Change language

Working with strings in Python. Preparing for an interview: example tasks

| | | | | | | | | | | |

Working with strings in Python. In the first part of this article, we looked at what kind of string operations might be needed in a job interview. Today, we're going to go a little deeper and look at the questions and tasks you might be asked.

Assessing the complexity of the solution

First, make sure you understand what asymptotic complexity O(n) is. In a nutshell: it's an estimate from the top of your algorithm compared to typical functions: 1, log n, n, n log n, n^2, n^3, 2^n, n!

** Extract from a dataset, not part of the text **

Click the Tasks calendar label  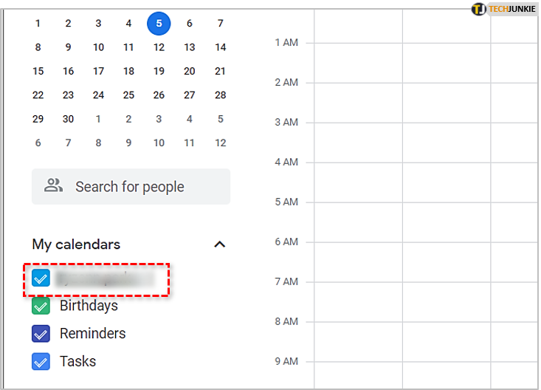click(78, 362)
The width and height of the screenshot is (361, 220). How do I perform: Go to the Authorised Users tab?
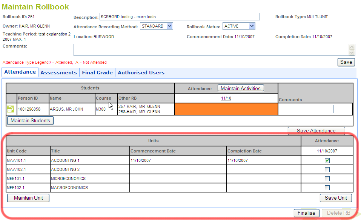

For example, getting an element in an array by index has a complexity of O(1), that is, it takes a constant amount of time, independent of the size of the array.

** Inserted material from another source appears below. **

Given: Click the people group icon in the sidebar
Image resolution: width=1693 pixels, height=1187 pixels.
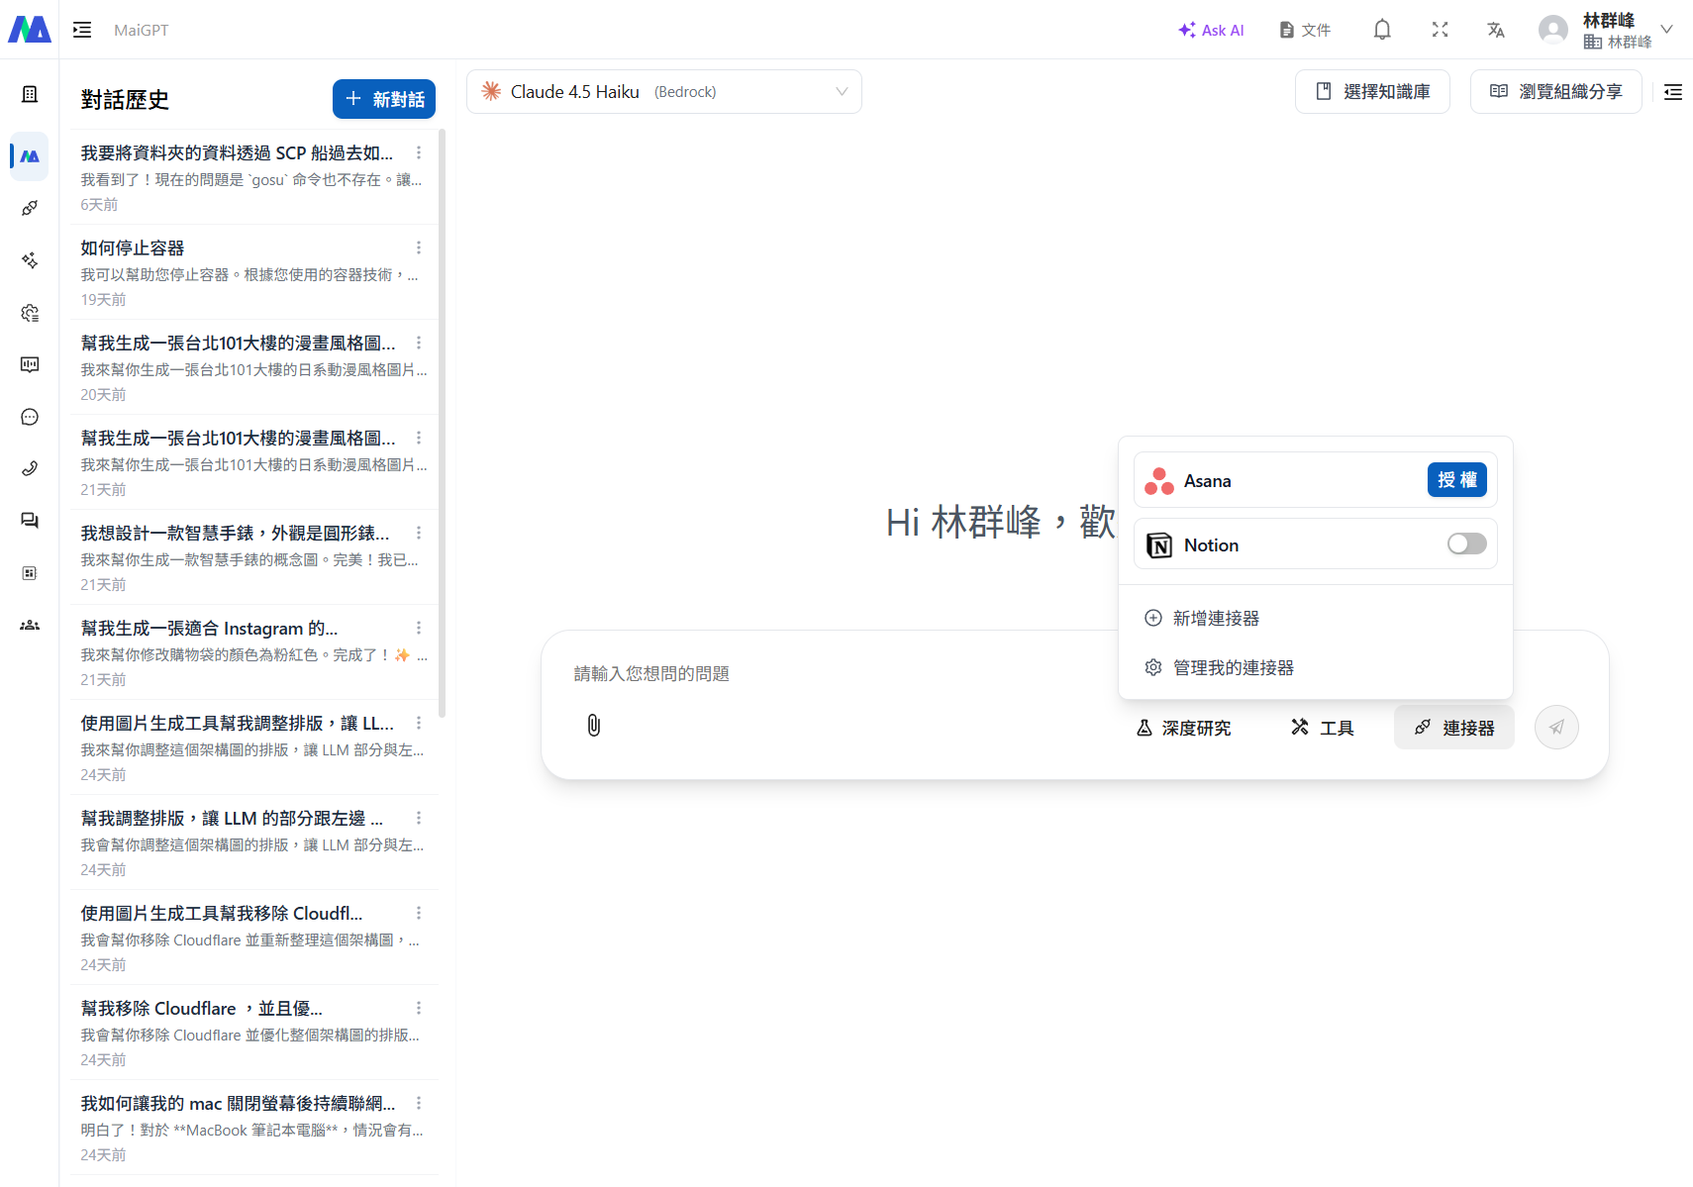Looking at the screenshot, I should (x=29, y=625).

Finding an array element by value has complexity O(n), because you need to loop through n elements.

The complexity is evaluated to a constant, i.e. O(n/2) = O(n).

The older terms override the younger ones: O(n^2 + n) = O(n^2).

Two types of complexity

Every algorithm has a temporal and a computational complexity - how many operations need to be performed. The algorithm also has a space complexity - how much additional RAM it needs to perform.

Very often these two values are interrelated. For example, you may be asked to reduce the memory cost, but you will have to pay for it with more calculations.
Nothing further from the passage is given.